Saved data entries:
___
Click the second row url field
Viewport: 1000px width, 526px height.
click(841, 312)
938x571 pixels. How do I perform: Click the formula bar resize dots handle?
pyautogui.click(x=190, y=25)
___
### PROBLEM TO SOLVE
Exactly the lines from the one containing "938x571 pixels. How" through the final line above, and only those, should be given again.

### SOLUTION FOR THIS TASK
938x571 pixels. How do I perform: Click the formula bar resize dots handle?
pyautogui.click(x=190, y=25)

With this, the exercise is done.